**Text excerpt:**
'''

Chapter 2, 3 of PDA


In [ ]:
%pylab --no-import-all inline

In [ ]:
import matplotlib.pyplot as plt
import numpy as np

from pylab import figure, show

from pandas import DataFrame, Series
import pandas as pd

Preliminaries: Assumed location of pydata-book files

To make it more practical for me to look at your homework, I'm again going to assume a relative placement of files. I placed the files from

https://github.com/pydata/pydata-book

in a local directory, which in my case is "/Users/raymondyee/D/Document/Working_with_Open_Data/pydata-book/"

and then symbolically linked (ln -s) to the the pydata-book from the root directory of the working-open-data folder. i.e., on OS X

cd /Users/raymondyee/D/Document/Working_with_Open_Data/working-open-data
ln -s /Users/raymondyee/D/Document/Working_with_Open_Data/pydata-book/ pydata-book

That way the files from the pydata-book repository look like they sit in the working-open-data directory -- without having to actually copy the files.

'''

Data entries
'''

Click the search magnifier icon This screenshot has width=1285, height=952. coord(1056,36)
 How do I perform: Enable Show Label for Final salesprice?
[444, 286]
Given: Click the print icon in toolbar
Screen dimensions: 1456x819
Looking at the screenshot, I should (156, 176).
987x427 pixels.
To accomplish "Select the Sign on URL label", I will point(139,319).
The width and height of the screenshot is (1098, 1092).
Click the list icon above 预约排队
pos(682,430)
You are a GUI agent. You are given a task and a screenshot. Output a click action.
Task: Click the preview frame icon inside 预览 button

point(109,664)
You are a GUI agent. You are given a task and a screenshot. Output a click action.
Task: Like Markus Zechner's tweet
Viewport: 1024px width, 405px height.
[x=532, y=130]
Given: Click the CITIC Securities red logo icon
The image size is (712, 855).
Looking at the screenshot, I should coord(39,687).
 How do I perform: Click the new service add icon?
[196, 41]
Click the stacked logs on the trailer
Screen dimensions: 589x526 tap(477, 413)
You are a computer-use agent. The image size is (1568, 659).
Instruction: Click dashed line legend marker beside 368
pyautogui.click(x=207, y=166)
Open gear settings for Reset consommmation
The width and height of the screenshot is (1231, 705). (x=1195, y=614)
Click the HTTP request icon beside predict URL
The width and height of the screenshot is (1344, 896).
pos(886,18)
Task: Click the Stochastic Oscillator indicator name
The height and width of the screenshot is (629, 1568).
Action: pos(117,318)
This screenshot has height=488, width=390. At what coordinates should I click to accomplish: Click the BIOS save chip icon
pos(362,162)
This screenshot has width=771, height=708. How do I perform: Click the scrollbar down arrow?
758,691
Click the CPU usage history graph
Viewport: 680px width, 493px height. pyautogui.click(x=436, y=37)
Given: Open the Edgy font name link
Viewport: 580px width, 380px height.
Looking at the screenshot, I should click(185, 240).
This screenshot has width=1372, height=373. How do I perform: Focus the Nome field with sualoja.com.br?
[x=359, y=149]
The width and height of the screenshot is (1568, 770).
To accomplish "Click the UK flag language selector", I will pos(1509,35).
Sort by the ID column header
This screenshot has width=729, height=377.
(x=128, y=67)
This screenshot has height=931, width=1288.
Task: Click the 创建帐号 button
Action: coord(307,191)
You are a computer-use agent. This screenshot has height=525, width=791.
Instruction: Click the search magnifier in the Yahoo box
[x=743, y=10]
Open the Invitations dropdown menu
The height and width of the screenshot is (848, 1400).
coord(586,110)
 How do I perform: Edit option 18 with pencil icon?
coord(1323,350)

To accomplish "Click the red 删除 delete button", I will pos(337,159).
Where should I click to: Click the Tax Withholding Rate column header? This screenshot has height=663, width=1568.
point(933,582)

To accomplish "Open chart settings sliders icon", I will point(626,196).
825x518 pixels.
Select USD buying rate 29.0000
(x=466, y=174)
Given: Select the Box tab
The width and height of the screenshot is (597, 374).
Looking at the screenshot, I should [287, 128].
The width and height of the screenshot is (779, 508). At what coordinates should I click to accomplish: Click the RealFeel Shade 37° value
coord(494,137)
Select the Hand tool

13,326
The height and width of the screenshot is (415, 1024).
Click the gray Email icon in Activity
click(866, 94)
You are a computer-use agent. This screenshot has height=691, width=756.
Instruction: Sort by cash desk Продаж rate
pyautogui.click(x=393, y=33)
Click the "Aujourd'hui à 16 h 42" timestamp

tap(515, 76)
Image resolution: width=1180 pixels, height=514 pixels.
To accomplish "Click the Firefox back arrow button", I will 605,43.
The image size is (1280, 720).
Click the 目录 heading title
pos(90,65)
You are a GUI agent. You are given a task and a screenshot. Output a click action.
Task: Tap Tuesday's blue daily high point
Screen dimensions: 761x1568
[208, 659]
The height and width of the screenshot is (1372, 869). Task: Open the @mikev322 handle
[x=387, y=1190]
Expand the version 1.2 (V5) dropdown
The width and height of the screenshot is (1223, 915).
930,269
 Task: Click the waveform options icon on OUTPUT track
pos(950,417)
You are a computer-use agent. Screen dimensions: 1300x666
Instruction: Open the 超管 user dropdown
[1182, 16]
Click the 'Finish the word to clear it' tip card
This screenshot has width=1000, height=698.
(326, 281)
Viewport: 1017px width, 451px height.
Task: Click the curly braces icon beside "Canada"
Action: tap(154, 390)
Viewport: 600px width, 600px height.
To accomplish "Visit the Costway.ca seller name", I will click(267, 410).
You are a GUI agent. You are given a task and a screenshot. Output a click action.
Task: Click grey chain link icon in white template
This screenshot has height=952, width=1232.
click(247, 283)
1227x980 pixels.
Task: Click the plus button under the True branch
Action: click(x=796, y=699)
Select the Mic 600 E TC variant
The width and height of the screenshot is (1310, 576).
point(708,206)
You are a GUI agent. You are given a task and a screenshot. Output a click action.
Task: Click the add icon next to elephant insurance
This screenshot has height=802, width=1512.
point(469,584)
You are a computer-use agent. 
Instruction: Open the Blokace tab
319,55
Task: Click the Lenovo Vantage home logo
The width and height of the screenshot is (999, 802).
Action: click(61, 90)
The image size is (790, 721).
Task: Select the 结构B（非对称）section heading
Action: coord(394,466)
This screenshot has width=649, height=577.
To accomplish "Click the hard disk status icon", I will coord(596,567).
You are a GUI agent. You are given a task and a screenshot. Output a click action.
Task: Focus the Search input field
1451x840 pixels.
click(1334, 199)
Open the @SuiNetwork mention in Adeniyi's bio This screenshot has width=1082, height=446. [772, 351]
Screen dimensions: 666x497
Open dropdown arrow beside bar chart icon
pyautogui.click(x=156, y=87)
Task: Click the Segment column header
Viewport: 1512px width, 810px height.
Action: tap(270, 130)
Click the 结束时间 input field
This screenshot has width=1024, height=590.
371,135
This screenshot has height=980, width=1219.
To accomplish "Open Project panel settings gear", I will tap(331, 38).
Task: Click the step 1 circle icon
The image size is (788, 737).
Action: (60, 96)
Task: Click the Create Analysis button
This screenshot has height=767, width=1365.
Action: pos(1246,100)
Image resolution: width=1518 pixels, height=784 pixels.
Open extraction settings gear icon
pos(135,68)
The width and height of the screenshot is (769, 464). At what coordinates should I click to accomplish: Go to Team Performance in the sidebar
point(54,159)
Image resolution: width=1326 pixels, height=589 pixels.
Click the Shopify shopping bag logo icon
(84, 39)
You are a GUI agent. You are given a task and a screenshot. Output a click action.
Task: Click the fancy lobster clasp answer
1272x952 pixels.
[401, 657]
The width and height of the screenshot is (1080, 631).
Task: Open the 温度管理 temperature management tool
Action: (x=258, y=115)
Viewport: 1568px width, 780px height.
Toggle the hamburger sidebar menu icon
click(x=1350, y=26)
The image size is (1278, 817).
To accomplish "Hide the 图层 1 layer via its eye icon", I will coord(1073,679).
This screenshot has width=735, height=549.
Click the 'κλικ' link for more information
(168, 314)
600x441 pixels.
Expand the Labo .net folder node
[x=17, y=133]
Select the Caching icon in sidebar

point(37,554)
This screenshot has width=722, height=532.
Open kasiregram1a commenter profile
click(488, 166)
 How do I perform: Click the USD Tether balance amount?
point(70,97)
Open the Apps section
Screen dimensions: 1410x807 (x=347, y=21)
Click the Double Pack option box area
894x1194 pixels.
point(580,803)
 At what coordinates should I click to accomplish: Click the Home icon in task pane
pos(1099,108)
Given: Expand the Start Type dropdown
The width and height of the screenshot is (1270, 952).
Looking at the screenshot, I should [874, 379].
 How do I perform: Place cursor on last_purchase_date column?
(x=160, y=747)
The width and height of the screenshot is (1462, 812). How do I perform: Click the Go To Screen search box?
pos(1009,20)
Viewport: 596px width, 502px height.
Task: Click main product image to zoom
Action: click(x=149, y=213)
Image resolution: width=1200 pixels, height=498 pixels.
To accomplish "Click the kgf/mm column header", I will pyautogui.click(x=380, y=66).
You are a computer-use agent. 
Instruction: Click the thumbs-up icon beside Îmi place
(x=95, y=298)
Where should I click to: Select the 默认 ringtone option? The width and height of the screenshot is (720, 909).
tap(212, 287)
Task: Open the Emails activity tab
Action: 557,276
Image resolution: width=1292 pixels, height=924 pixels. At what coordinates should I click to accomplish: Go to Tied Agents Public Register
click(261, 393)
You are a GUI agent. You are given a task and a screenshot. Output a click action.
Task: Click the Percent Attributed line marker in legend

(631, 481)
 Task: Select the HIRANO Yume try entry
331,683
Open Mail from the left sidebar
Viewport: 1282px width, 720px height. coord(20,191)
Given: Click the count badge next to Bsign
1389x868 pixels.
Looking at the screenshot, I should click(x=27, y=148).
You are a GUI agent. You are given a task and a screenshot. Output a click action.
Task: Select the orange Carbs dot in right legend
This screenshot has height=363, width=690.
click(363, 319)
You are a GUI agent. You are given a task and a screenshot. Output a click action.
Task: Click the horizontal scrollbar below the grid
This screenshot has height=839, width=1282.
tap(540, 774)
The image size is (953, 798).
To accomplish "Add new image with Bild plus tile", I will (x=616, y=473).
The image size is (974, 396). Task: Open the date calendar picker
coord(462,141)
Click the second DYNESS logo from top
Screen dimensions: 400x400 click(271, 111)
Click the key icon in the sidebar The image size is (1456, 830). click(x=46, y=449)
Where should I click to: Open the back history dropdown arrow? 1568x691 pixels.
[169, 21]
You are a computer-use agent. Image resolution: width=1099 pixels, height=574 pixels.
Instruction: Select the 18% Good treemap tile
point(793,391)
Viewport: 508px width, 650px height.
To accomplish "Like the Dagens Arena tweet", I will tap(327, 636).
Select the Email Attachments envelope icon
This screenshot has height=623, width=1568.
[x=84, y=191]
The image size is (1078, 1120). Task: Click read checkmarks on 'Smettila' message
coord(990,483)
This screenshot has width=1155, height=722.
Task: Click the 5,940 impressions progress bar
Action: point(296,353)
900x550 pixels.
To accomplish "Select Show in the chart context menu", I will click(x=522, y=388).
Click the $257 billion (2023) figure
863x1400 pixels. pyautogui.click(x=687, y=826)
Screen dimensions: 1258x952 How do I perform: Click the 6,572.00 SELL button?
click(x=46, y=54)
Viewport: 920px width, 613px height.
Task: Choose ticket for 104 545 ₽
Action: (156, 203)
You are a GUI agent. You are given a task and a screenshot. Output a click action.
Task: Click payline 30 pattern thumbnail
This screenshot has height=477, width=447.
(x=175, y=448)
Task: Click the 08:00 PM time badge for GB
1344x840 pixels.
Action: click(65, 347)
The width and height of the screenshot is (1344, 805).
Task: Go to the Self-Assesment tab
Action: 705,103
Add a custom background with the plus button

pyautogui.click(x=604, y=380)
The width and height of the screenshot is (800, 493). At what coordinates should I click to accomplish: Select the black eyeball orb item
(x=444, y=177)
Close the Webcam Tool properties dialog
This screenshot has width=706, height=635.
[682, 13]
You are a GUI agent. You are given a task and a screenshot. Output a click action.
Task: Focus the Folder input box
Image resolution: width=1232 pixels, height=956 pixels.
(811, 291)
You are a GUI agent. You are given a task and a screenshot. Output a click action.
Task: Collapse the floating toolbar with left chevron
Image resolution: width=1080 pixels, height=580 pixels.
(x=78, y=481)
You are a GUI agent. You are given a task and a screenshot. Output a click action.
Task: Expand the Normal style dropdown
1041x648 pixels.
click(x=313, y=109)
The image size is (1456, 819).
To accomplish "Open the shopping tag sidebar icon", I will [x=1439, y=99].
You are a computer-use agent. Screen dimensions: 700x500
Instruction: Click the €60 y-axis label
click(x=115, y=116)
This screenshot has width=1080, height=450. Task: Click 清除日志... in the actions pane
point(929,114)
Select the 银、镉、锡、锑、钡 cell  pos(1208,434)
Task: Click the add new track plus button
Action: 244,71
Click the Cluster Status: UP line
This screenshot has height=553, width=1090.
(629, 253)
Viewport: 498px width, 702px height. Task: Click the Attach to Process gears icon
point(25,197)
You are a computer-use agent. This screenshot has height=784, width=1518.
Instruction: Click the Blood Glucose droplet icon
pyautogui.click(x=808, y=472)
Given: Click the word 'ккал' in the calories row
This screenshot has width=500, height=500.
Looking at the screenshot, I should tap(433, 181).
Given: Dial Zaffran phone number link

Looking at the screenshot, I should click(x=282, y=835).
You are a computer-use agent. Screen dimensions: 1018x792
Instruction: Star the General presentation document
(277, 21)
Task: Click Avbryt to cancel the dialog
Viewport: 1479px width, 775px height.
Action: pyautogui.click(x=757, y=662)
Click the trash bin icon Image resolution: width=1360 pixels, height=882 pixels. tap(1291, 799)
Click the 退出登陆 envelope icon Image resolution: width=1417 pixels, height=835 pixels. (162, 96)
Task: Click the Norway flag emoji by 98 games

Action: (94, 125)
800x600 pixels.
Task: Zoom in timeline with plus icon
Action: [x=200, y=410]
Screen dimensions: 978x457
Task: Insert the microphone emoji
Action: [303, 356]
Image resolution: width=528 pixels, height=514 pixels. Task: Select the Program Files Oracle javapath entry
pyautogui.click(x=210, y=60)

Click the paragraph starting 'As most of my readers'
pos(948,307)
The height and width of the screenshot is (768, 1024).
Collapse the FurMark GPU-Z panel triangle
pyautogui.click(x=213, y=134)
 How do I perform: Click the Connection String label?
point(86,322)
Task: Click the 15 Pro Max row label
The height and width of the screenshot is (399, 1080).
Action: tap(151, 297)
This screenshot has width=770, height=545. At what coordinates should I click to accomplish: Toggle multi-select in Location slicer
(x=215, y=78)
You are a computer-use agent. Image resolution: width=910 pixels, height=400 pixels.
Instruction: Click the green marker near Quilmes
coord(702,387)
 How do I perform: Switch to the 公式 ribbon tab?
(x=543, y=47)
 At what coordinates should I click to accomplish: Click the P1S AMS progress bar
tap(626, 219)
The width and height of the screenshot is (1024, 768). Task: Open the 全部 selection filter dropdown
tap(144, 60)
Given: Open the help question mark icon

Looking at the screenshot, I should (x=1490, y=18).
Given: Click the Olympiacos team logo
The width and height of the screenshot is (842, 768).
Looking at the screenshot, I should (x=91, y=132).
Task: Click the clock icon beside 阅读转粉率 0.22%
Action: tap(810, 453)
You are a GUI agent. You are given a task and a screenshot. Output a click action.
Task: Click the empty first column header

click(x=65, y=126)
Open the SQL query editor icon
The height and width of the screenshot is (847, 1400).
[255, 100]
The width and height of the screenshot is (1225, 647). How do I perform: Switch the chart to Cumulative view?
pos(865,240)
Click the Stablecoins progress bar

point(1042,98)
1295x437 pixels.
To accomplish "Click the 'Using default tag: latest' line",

'''

**Instructions:**
a. Output the data entries exactly as they appear, from the first entry through the line containing "pos(362,162)", with both ends included.
b. Write the next part of the notebook text on locating the pydata-book files, picking up after its final sentence.

**Results in order:**
a.
Click the search magnifier icon This screenshot has width=1285, height=952. coord(1056,36)
 How do I perform: Enable Show Label for Final salesprice?
[444, 286]
Given: Click the print icon in toolbar
Screen dimensions: 1456x819
Looking at the screenshot, I should (156, 176).
987x427 pixels.
To accomplish "Select the Sign on URL label", I will point(139,319).
The width and height of the screenshot is (1098, 1092).
Click the list icon above 预约排队
pos(682,430)
You are a GUI agent. You are given a task and a screenshot. Output a click action.
Task: Click the preview frame icon inside 预览 button

point(109,664)
You are a GUI agent. You are given a task and a screenshot. Output a click action.
Task: Like Markus Zechner's tweet
Viewport: 1024px width, 405px height.
[x=532, y=130]
Given: Click the CITIC Securities red logo icon
The image size is (712, 855).
Looking at the screenshot, I should coord(39,687).
 How do I perform: Click the new service add icon?
[196, 41]
Click the stacked logs on the trailer
Screen dimensions: 589x526 tap(477, 413)
You are a computer-use agent. The image size is (1568, 659).
Instruction: Click dashed line legend marker beside 368
pyautogui.click(x=207, y=166)
Open gear settings for Reset consommmation
The width and height of the screenshot is (1231, 705). (x=1195, y=614)
Click the HTTP request icon beside predict URL
The width and height of the screenshot is (1344, 896).
pos(886,18)
Task: Click the Stochastic Oscillator indicator name
The height and width of the screenshot is (629, 1568).
Action: pos(117,318)
This screenshot has height=488, width=390. At what coordinates should I click to accomplish: Click the BIOS save chip icon
pos(362,162)

b.
With this arrangment, I should then be able to drop your notebook into my own notebooks directory and run them without having to mess around with paths.


In [ ]:
import os

USAGOV_BITLY_PATH = os.path.join(os.pardir, "pydata-book", "ch02", "usagov_bitly_data2012-03-16-1331923249.txt")
MOVIELENS_DIR = os.path.join(os.pardir, "pydata-book", "ch02", "movielens")
NAMES_DIR = os.path.join(os.pardir, "pydata-book", "ch02", "names")

assert os.path.exists(USAGOV_BITLY_PATH)
assert os.path.exists(MOVIELENS_DIR)
assert os.path.exists(NAMES_DIR)

Please make sure the above assertions work

usa.gov bit.ly example

(PfDA, p. 18)

What's in the data file?

http://my.safaribooksonline.com/book/programming/python/9781449323592/2dot-introductory-examples/id2802197 :

In 2011, URL shortening service bit.ly partnered with the United States government website usa.gov to provide a feed of anonymous data gathered from users who shorten links ending with .gov or .mil.

Hourly archive of data: http://bitly.measuredvoice.com/bitly_archive/?C=M;O=D


In [ ]:
open(USAGOV_BITLY_PATH).readline()

In [ ]:
import json
records = [json.loads(line) for line in open(USAGOV_BITLY_PATH)]  # list comprehension

Counting Time Zones with pandas

Recall what records is


In [ ]:
len(records)

In [ ]:
# list of dict -> DataFrame

frame = DataFrame(records)
frame.head()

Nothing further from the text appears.